- Text to read:
=-=-=

The Sunday Series: Grief and vulnerability – The day that changed my life forever

Trigger warning: this blog post contains references of suicide

Have you ever noticed when something is on your mind, you seem to see subtle signs of it everywhere? Whether it’s someone talking about it, the news reporting on it, or you stumble across a book that catches your eye, it seems to crop up everywhere you go. Recently for me, that has been grief and vulnerability. For someone who isn’t afraid to share the highs and lows of life, this blog was one of the hardest to write and it’s taken a lot to press publish but this week I felt so strongly to share.

On the 1st of July 2016, I received a call that will forever be etched in my mind. My mum called asking where I was and if she could meet me at my house. I was at the gym at the time but stopped my treadmill and left straight away. I immediately called my best friend who was staying at my house that night and was already there. “Something is wrong,” I said in a panic. She reassured me that it would be ok and probably nothing. My mind settled for a moment by her reassurance. I know I can catastrophize situations so perhaps this was one of those times where my mind was playing tricks on me. I got home and sat at the window waiting. My mum only lived 15 minutes away but it felt like hours that I was waiting at the window. I was pacing up and down the living room, my best friend telling me it would be ok. I was doing my best to believe that was true. My Mum finally pulled into my drive with my uncle and at that moment I knew something was off. We all stood in my living room, and I asked her what was wrong. After what felt like the longest few seconds of my life my mum said something that would change my entire world in less than 10 words. ” Your dad is gone, he’s killed himself”.

A nightmare that you desperately want to wake up from. I still can’t comprehend it, so many questions, “no no no no no” is all I could respond with. How could he be gone? How is it that I’ll never speak to him again, never see him again? I still ask myself those questions 5 years on. Do you know what’s so hard for me about grief? It’s not just the death of that person it’s what dies in you when they go. A whole chapter of my life ended in less than a minute and I wasn’t prepared for it – I still grieve that now.

=-=-=

- Listing:
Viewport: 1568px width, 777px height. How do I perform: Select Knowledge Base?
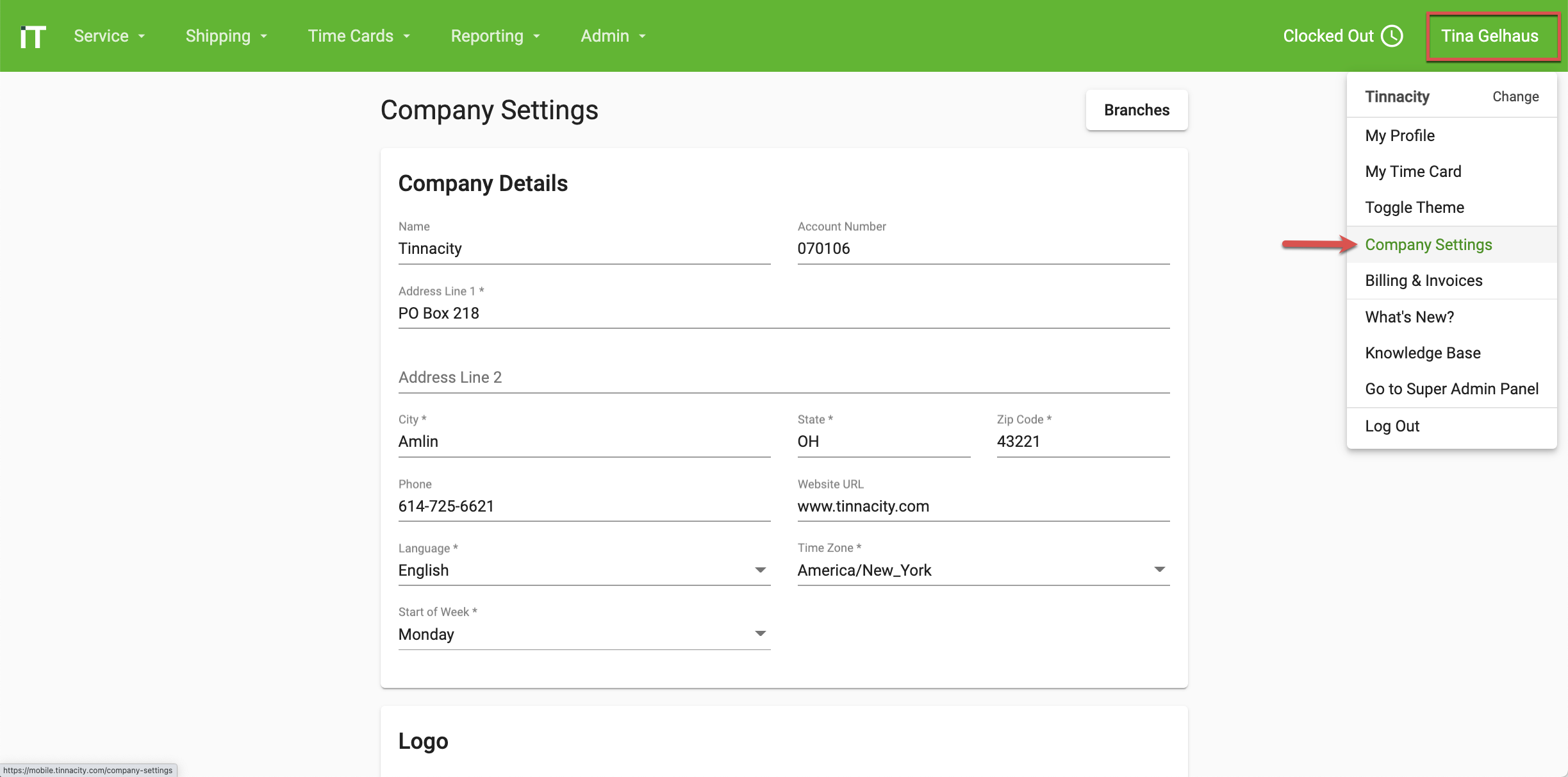[x=1423, y=353]
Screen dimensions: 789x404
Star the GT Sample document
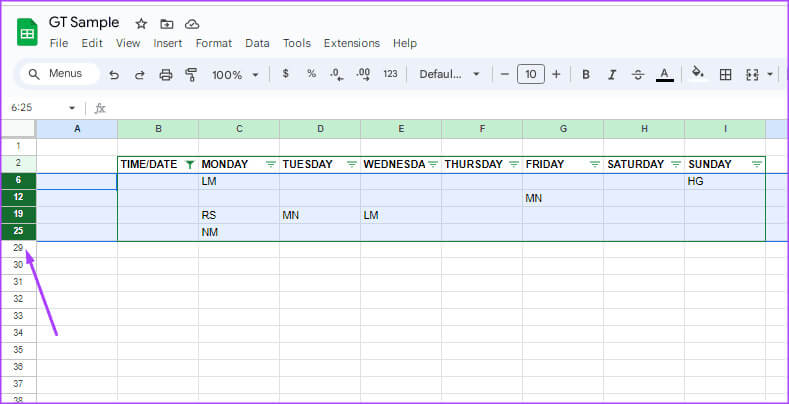(x=141, y=23)
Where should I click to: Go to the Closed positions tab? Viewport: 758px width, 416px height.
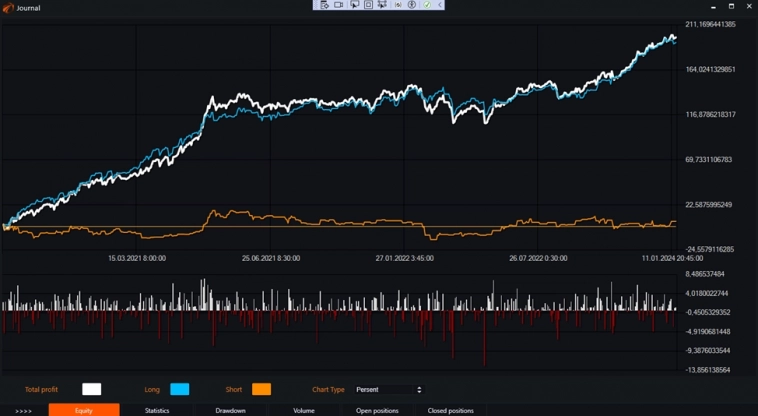pos(450,410)
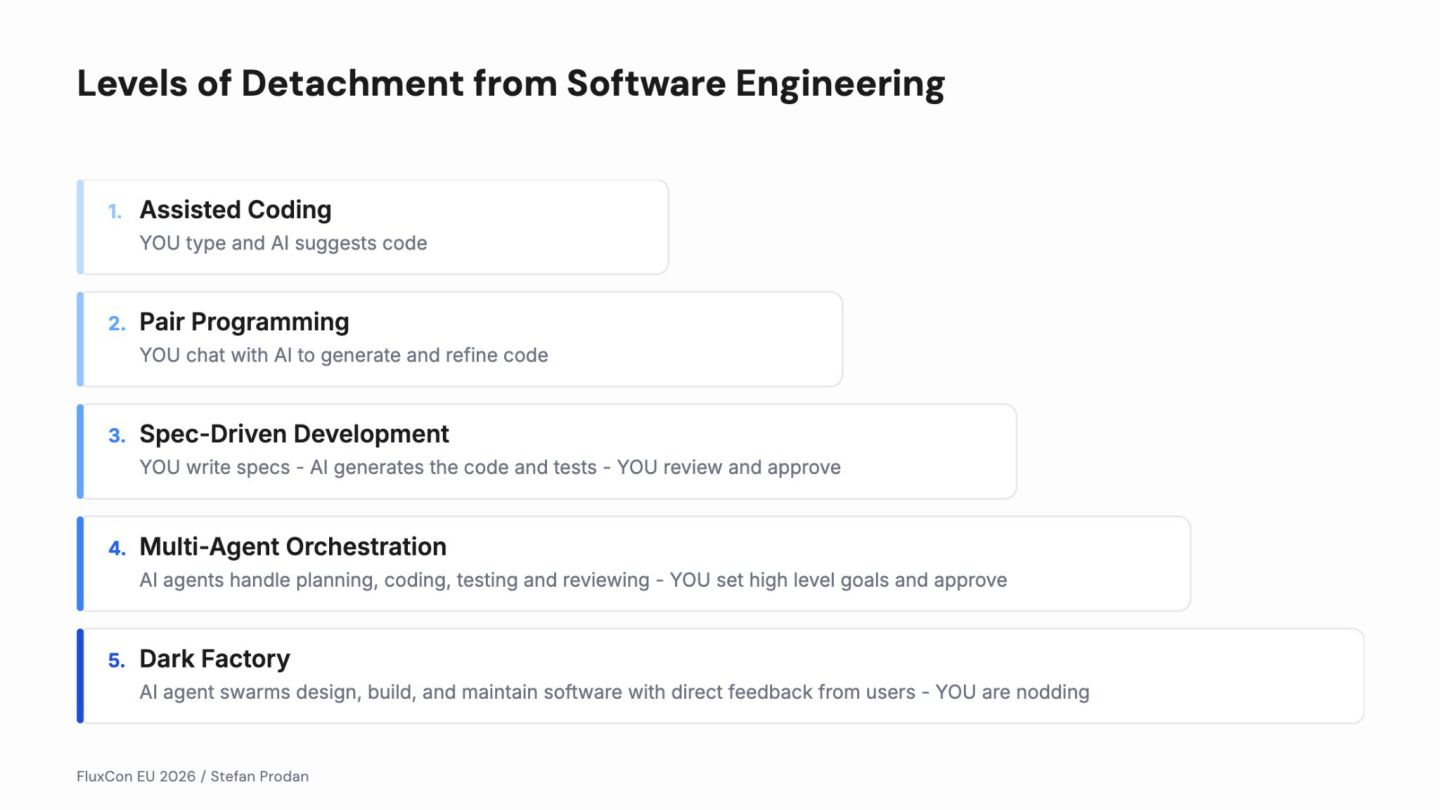Image resolution: width=1440 pixels, height=810 pixels.
Task: Click the number 1 list marker
Action: coord(115,211)
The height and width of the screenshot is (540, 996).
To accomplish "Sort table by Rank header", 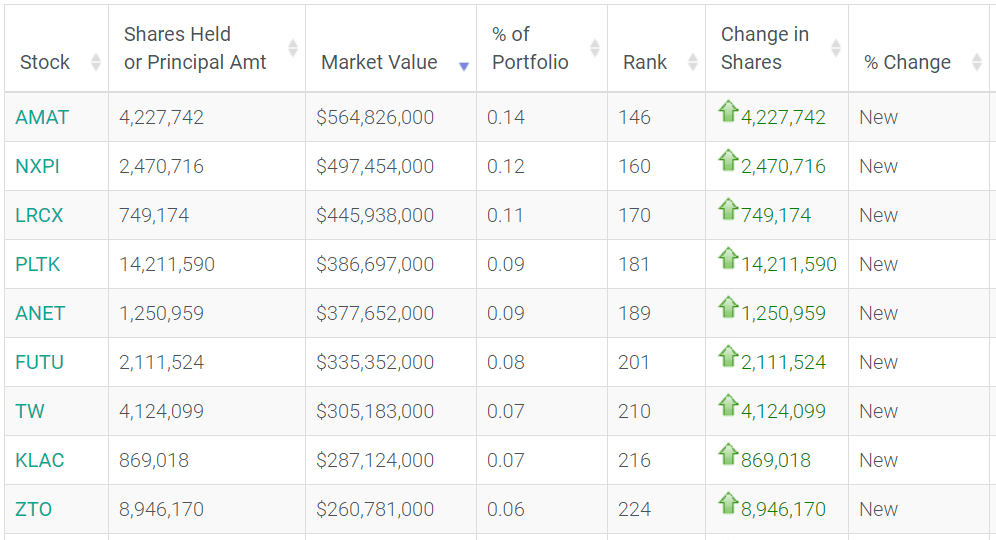I will 645,62.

=-=-=

- Challenges:
[1] Retype the part of the grief and vulnerability post starting at "The Sunday Series: Grief" and ending at "strongly to share.".
[2] In the post on grief and vulnerability, shorten the paragraph that begins "A nightmare that you desperately want to wake up from" and keep its main facts.
[3] Keep writing the blog post on grief and vulnerability, picking up after its final sentence.

- Exercise answers:
[1]
The Sunday Series: Grief and vulnerability – The day that changed my life forever

Trigger warning: this blog post contains references of suicide

Have you ever noticed when something is on your mind, you seem to see subtle signs of it everywhere? Whether it’s someone talking about it, the news reporting on it, or you stumble across a book that catches your eye, it seems to crop up everywhere you go. Recently for me, that has been grief and vulnerability. For someone who isn’t afraid to share the highs and lows of life, this blog was one of the hardest to write and it’s taken a lot to press publish but this week I felt so strongly to share.

[2] It felt like a nightmare I couldn't wake from, and all I could say was "no no no no no." Five years on, I still ask how he could be gone and how I'll never speak to him or see him again. For me, the hardest part of grief is what dies in you when someone goes: a whole chapter of my life ended in under a minute, I wasn't prepared, and I still grieve that.

[3]
I spent a long time afterward in denial, not in denial that he was gone but denying myself the ability to feel the emotions that come with such a sudden death. I spent years on the outside looking like I was coping with the suicide of my dad, when in reality I’d never let myself face it. I kept busy and took my mind off it by throwing myself into self-improvement. But two years of suppressed emotions was going to come out at some point, right? And one day it did. I woke up and felt like the whole world had been taken from beneath my feet. I couldn’t stop crying, I couldn’t see the wood through the trees, and I also couldn’t understand why I felt this way.

I felt embarrassed to admit that after 2 and half years of seemingly being ok with what had happened, I’d found myself in a pit of depression. How was I not over my grief? And worst of all, I felt as though I couldn’t use my dad’s death almost 3 years later as an ‘excuse’ to explain why I felt on the verge of tears every single day. I finally spent 6 months in counselling and it helped immensely. But I wish I’d been more open about it.

That’s the thing about grief it can be so isolating. I still find myself struggling to talk about my dad’s death to others now. I’ll ask my myself “have I gone on about this too much? Am I bringing the tone down? Do I sound like I’m playing the victim? I’ll then compare what I’ve gone through to others and convince myself that others have it worse than me. However, I am trying to let myself accept that life is not a comparison of who has it worse when it comes to grief and loss. I’m allowed to admit that what I went through was a huge deal and was pretty f***ing bad. I heard a quote recently that resonated with me when it comes to owning my grief.

“The worst loss is always your own”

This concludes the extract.